A white dwarf star in a close binary system can accumulate material from its companion until it ignites and blows off in a thermonuclear explosion, known as a nova. These stars generally brighten by 7 to 16 magnitudes. Nova Circini 1926, also known as X Circini, was observed at magnitude 6.5 on 3 September 1926, before fading and fluctuating between magnitudes 11.7 and 12.5, during 1928, and magnitude 13, in 1929. Nova Circini 1995 (BY Circini) reached a maximum apparent magnitude of 7.2 in January 1995. BW Circini is a low mass X-ray binary system, comprising a black hole of around 8 solar masses and a yellow G0III-G5III subgiant star.
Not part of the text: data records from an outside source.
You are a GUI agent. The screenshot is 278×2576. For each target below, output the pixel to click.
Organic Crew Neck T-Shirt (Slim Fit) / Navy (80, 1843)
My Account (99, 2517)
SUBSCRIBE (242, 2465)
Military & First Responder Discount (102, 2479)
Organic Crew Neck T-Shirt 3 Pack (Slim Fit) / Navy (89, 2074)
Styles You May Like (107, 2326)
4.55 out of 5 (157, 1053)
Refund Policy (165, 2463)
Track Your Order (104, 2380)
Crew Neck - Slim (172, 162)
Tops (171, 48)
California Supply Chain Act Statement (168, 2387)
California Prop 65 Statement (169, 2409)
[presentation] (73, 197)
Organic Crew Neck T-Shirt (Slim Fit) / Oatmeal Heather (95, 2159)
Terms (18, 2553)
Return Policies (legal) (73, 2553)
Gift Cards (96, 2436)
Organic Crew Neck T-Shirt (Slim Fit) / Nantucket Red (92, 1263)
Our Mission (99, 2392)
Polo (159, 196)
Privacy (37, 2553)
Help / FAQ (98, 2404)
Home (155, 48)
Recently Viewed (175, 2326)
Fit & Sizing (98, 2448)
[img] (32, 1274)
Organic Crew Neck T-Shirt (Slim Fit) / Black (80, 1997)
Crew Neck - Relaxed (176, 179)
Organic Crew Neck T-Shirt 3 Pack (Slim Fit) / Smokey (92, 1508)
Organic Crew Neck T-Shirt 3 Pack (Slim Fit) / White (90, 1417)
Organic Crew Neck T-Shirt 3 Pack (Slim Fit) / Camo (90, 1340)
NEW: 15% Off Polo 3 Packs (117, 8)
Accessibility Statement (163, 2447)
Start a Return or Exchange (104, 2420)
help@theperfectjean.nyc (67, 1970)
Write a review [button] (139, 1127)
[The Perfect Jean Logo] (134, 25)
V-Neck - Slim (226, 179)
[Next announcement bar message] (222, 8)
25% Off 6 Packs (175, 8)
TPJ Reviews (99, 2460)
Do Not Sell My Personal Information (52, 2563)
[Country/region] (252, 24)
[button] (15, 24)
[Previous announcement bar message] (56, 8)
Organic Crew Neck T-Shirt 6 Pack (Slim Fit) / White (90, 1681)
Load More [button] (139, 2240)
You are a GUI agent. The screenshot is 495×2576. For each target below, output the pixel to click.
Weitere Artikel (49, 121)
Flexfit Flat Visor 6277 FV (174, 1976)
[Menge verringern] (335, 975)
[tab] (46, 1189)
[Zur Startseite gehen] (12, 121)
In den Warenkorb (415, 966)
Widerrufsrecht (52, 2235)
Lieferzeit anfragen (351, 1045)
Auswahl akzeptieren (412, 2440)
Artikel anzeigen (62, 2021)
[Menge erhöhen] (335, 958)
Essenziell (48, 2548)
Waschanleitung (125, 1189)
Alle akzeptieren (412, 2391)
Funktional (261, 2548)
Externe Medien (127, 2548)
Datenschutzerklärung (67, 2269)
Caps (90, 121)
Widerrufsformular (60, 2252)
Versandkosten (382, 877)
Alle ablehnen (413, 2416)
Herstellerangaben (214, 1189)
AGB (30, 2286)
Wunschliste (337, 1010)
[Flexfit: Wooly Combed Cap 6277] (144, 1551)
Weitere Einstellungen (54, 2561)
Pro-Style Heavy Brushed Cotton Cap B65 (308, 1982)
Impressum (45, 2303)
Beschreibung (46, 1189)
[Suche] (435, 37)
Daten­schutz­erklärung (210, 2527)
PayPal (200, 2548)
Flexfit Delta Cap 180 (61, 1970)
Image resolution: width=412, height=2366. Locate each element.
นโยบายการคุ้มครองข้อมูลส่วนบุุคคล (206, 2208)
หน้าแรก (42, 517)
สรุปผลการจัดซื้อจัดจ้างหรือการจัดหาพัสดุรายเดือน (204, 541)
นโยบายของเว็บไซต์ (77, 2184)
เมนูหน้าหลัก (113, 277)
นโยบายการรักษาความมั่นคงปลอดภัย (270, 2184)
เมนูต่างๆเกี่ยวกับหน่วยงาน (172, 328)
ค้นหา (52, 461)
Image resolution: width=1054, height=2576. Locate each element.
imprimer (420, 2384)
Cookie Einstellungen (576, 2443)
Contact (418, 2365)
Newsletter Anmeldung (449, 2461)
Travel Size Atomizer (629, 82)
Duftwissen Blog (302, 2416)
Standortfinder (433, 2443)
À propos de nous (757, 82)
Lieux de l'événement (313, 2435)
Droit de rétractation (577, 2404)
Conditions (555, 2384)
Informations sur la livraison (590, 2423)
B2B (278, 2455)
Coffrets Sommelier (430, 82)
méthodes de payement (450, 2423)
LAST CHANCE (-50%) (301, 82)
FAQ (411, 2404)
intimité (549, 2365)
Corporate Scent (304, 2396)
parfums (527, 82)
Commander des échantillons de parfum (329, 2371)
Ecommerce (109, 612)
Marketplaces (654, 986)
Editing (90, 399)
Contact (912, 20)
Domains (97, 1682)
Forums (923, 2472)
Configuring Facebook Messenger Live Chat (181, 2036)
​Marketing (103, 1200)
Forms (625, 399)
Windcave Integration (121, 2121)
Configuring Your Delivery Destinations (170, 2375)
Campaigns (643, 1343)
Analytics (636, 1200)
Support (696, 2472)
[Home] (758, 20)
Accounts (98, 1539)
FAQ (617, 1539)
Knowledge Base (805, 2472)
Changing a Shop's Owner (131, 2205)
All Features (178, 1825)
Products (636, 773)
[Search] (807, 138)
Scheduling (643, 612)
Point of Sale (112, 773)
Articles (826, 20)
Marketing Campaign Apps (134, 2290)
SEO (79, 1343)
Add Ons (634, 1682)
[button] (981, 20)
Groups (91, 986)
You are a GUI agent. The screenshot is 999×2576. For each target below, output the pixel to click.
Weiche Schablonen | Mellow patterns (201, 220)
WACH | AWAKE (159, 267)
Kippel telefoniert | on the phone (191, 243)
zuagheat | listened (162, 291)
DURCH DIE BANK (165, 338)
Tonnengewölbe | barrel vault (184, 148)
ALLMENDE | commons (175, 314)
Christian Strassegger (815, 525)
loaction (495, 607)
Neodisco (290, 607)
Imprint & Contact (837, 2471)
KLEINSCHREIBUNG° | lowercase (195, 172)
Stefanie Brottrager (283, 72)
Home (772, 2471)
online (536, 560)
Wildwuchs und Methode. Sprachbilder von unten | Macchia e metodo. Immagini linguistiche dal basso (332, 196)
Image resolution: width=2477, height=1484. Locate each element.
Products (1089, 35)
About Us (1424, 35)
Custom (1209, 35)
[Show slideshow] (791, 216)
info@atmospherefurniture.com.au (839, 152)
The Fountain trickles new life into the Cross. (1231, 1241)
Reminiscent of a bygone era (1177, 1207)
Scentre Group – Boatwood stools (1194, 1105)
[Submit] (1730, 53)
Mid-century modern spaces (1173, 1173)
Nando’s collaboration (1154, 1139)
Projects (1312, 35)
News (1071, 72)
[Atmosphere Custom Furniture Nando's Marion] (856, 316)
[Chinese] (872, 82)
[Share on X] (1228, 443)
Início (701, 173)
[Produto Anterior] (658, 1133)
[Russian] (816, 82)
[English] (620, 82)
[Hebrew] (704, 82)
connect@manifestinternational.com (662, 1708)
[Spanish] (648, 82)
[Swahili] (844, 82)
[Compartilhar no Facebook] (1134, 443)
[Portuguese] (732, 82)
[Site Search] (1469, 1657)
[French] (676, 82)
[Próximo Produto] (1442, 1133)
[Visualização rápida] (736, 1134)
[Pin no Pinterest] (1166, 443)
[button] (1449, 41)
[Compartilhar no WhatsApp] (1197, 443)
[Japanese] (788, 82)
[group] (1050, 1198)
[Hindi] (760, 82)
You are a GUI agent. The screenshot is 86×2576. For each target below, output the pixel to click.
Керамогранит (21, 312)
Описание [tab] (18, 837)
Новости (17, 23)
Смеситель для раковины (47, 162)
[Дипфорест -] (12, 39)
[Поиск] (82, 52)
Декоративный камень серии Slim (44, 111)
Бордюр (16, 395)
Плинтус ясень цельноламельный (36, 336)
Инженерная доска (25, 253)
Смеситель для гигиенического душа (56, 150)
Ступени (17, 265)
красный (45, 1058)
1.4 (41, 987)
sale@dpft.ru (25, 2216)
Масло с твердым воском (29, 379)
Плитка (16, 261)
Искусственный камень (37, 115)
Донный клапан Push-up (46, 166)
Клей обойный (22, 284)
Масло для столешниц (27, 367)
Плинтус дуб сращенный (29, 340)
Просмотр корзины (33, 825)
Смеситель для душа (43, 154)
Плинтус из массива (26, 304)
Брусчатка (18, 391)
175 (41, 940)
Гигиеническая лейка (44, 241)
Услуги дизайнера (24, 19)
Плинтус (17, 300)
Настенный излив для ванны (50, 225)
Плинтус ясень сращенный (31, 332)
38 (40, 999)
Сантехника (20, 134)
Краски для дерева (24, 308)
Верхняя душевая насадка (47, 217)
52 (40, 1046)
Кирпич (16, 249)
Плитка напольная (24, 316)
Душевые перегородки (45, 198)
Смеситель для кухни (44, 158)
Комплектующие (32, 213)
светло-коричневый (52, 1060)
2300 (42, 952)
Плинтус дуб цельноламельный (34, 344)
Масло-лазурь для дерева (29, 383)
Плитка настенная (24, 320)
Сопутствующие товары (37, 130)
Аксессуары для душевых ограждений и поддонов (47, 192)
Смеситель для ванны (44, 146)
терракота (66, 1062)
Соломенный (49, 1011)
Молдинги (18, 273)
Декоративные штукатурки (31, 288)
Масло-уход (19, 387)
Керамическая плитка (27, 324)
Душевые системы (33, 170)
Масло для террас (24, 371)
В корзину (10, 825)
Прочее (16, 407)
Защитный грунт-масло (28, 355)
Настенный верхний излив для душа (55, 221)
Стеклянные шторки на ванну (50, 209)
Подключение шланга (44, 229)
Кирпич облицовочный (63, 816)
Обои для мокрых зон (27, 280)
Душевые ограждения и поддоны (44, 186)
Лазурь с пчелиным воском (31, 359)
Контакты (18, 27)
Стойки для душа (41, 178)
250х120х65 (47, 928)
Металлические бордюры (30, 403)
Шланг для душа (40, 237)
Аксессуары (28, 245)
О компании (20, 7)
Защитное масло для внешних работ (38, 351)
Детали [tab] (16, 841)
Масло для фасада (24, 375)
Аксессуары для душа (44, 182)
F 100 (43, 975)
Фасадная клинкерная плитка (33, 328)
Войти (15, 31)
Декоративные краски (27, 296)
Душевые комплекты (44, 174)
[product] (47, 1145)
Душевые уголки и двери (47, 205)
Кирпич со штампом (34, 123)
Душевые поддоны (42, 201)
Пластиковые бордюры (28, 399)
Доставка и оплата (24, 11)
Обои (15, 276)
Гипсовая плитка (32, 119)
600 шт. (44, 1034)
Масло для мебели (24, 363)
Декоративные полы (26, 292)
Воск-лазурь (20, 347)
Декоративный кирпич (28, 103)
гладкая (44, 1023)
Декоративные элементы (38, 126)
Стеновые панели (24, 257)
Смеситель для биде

X-ray outbursts were recorded in 1987 and 1997, and possibly 1971–72.

===Meteor showers===
Circinus is the radiant of an annual meteor shower, the Alpha Circinids (ACI). First observed in Queensland in 1977, the meteors have an average velocity of 27.1 km/s and are thought to be associated with a long-period comet. In 2011, Peter Jenniskens proposed that the debris trail of comet C/1969 T1 could intersect with the Earth's orbit and generate a meteor outburst coming from a radiant close to Beta Circini. The ACI shower peaks on 4 June, the day it was first observed.